Friday, August 6, 2010

A solution: Extending the JavaScipt API

Yes, I am too modest to call this "THE solution" and theoretically spoken this problem has many solutions. I like my solution because it is pretty clean and follows common sense. It also doesn't require major changes to eventually existing code.

First of all we need to get rid of the namespace declaration and thus the FBML elements. There is a solution for that, which is also explained in the API docs. This solution rests on the fact that all FBML tags are eventually parsed as iframes, so one could immediately insert iframes instead of the FBML tags. However, this solution takes away the dynamics and ease of use from the FBML. FBML removes the task from the developer to encode some data (for instance in the src attribute) and to bind events to the generated elements. These things are all done by the XFBML parser in the JavaScript API.

Instead of inserting iframes directly, I was thinking some kind of placeholder element which is in the HTML5 specification and can contain all necessary attributes (like the FBML tags). Then the only thing to do is to map these elements to iframes, using the existing JavaScript API.

Finding such an element is not that hard. In fact it is very trivial: the embed-element. As we are embedding Facebook plug-ins it sounds very natural if we did that via embed elements. The next requirement (supporting all attributes) is also very quickly met when using HTML5. HTML5 allows elements to have so called user-data. This user-data is represented in attributes which have the following structure:
data-somename="somevalue"

where somename is the name of the user-data field and somevalue the associated data. Once we know this, we can make up some rules. Lets say we have the following abstract FBML tag:
<fb:name att1="val1" att2="val2" ... attn="valn"></fb:name>

In order to have a good map we need to keep all attributes and also know what FBML element we are talking about. I first thought of storing the name of the FBML element in the type attribute of the embed element, but this causes some browsers to search for additional plug-ins which are associated with the given type. This is annoying, so let's just store the name in a user-data attribute. The rules here are the following:
- store the name of the original FBML element in the data-fb attribute (change 'fb' to another namespace name if necessary)
- store attributes in a data-attname attribute, with attname being the name of the attribute and the value following as the value of the user-data attribute.
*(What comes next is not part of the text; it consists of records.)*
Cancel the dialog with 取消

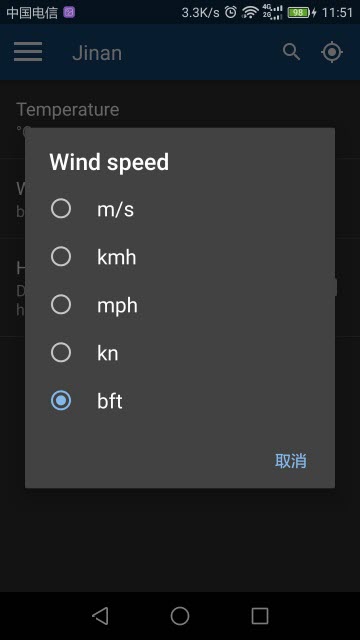pos(291,461)
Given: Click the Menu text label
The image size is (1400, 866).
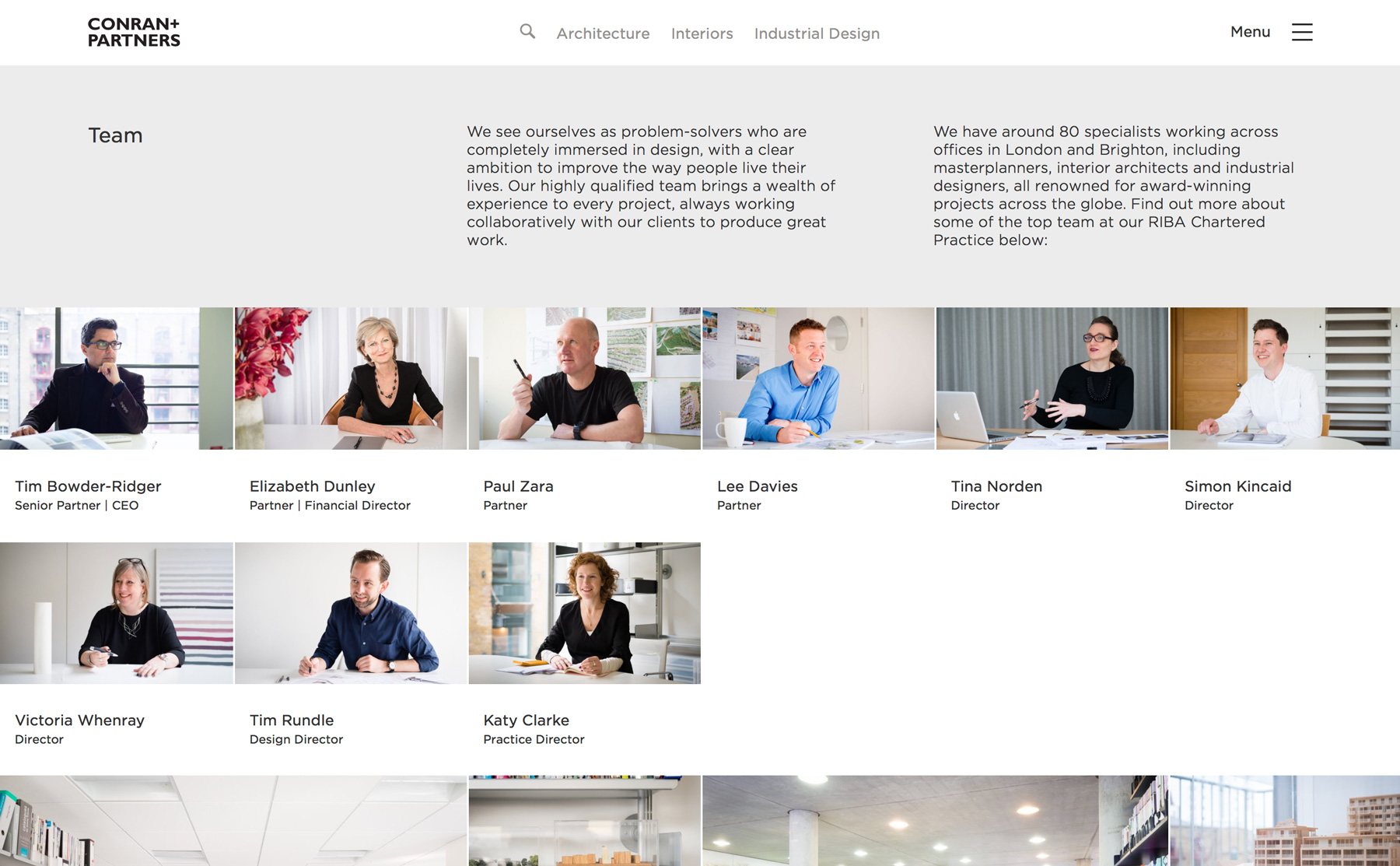Looking at the screenshot, I should 1250,32.
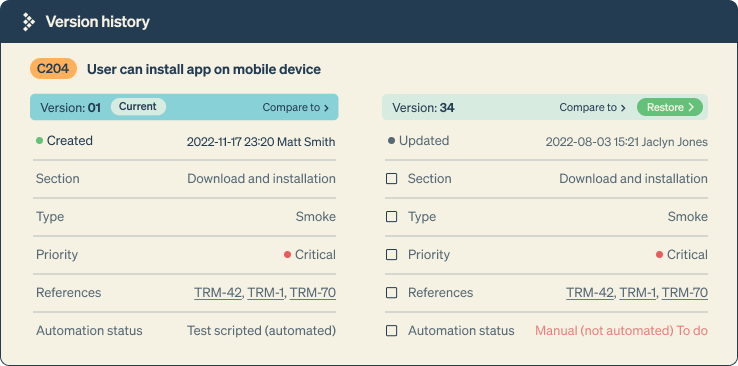Tick the Automation status checkbox
Image resolution: width=738 pixels, height=366 pixels.
coord(391,331)
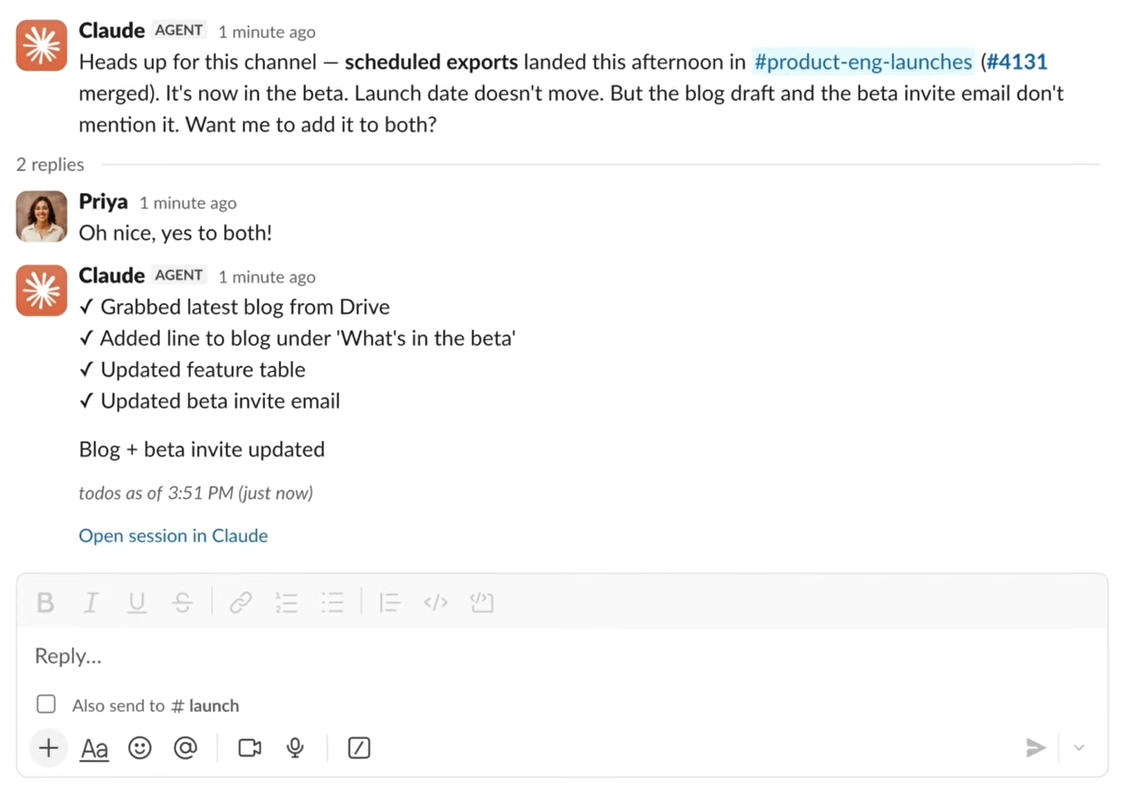
Task: Apply underline formatting icon
Action: (x=136, y=603)
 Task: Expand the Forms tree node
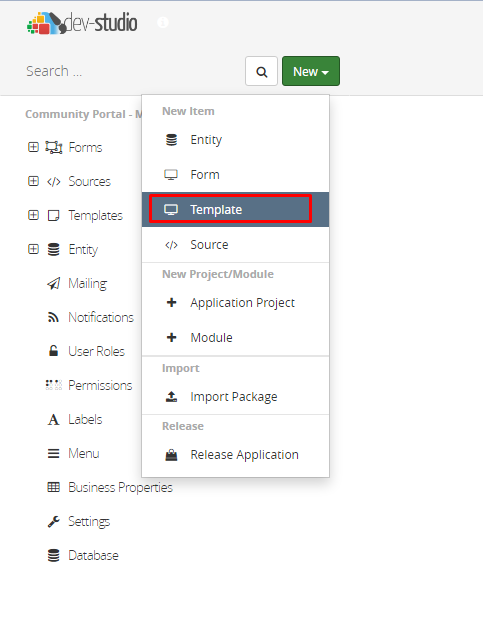pyautogui.click(x=33, y=147)
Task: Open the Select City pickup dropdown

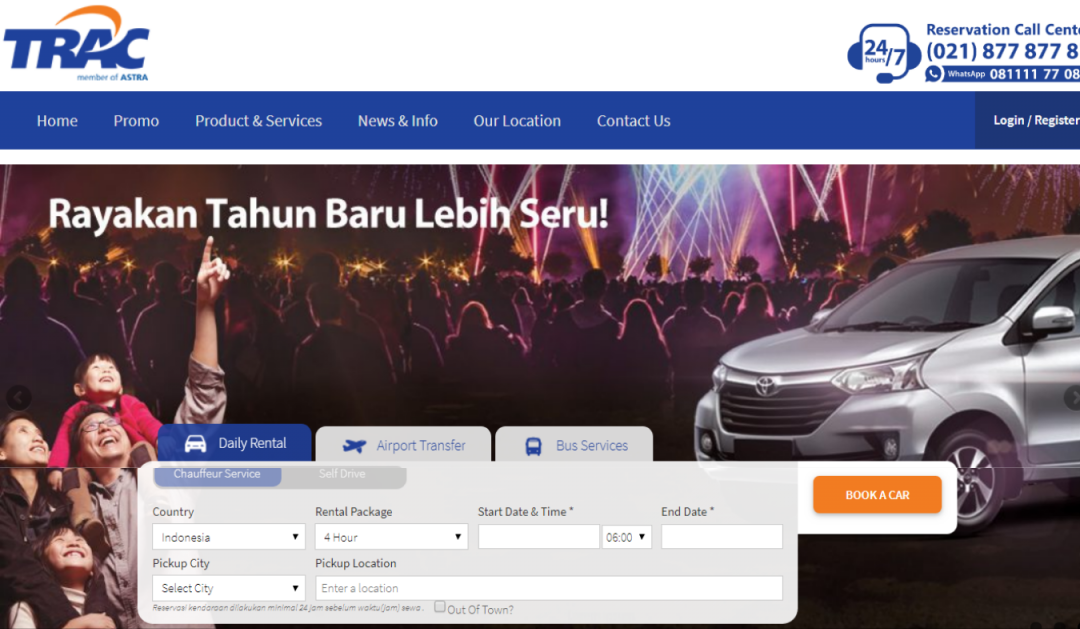Action: coord(228,588)
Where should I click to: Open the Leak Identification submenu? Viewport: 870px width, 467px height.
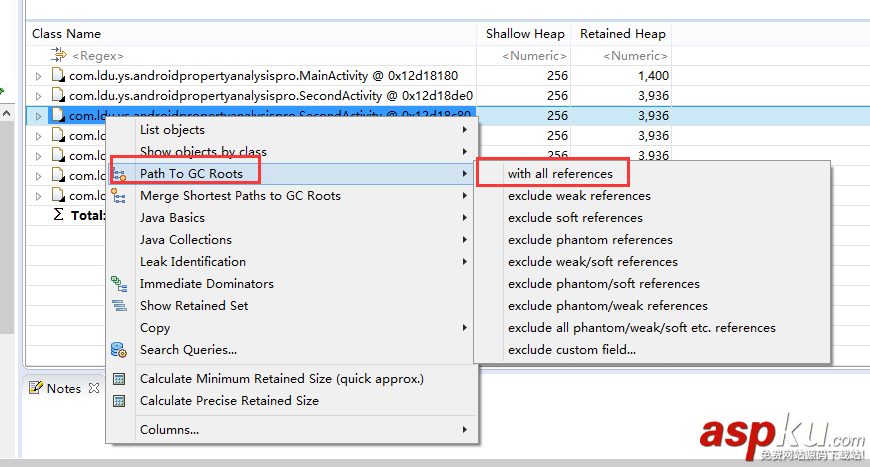coord(193,262)
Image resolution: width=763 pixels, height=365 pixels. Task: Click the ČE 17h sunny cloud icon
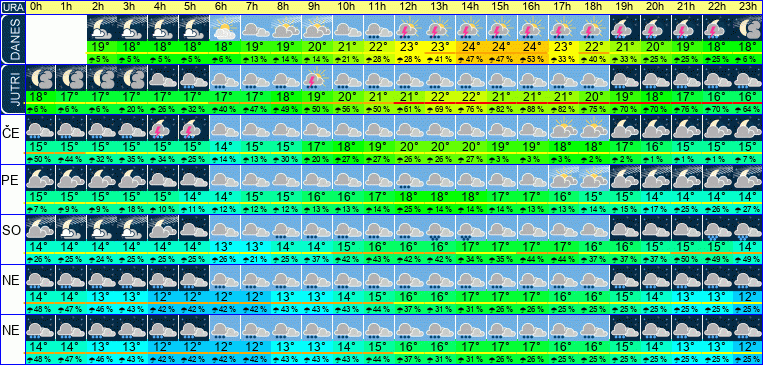564,128
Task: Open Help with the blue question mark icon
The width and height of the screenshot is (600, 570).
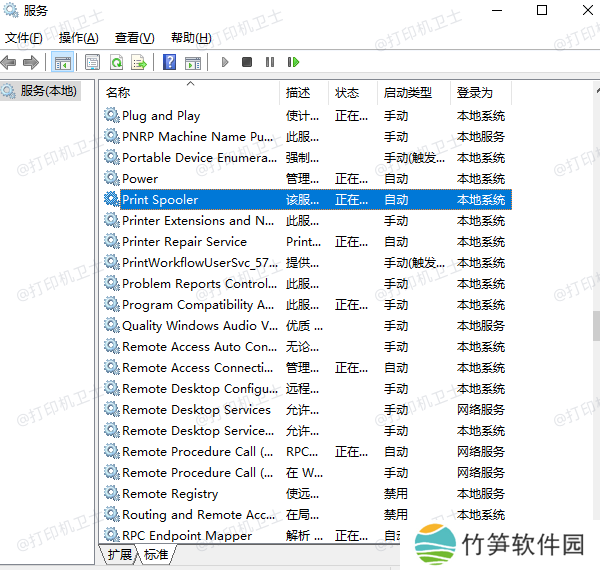Action: [x=170, y=62]
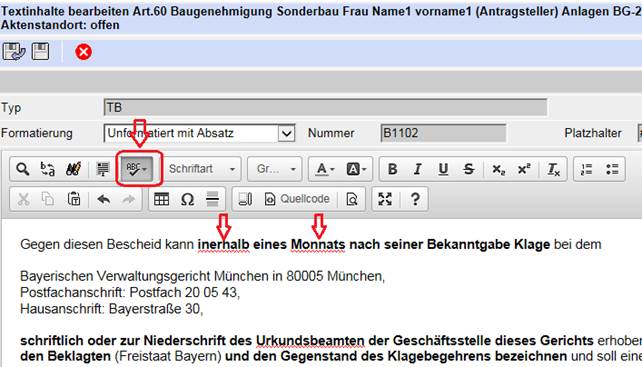642x367 pixels.
Task: Expand the Formatierung combo box arrow
Action: click(x=286, y=133)
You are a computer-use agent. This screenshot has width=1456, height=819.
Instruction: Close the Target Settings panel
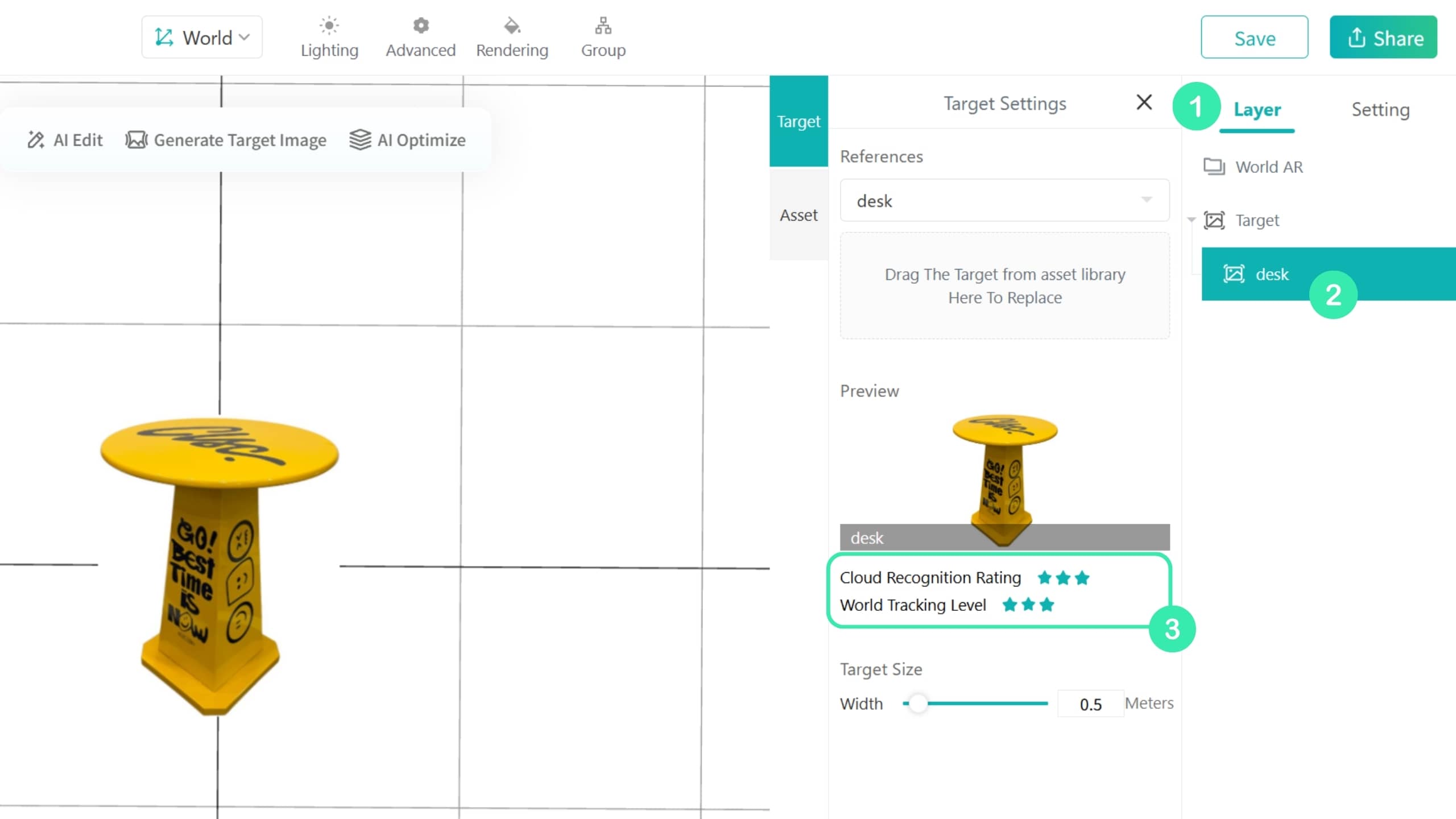[x=1144, y=102]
This brings us to the following result (using the abstract FBML tag):
<embed data-fb="name" data-att1="val1" data-att2="val2" ... data-attn="valn" />


This will make the markup of the page valid (except when you got other errors of course), but it won't render any useful content just yet. For that we need to extend the JavaScript API so that it knows that specific embed elements need to be parsed too. One could rewrite the API so that the embed tags are parsed directly to the resulting content, but to reduce the lines of code and use as much of the available API as possible I've just added a tiny module that pre-parses the embed elements to div elements (because embed elements cannot contain child elements). Then these divs elements are parsed further by the existing API functionality. After that, the divs and their generated XHTML content replace the embed element.

Note that the div will inherit all attributes from the embed tag. This is necessary because the classes that do the parsing of each specific element still need to read them. It is also useful for the developer that attributes like the id, class and title are inherited so that CSS styles or other connected functionality keeps working on the element.

Because the parsing of XFBML is done when executing the FB.init function I had to override this function to make it also parse our custom (lets call them FBML5) elements.

I've also overridden the built-in HTMLDivElement.getAttribute method. This was necessary to allow the divs to be processed further by Facebook's JavaScript API. The element parsers read attributes from the FBML tags, so in order to let them be read the right attributes from the div I simply stated that when an attribute 'x' is not found, it has to return the value of attribute 'data-x'.

This last modification could cause problems with existing scripts, so be aware of this when you use user-data attributes which have the same name as normal attributes.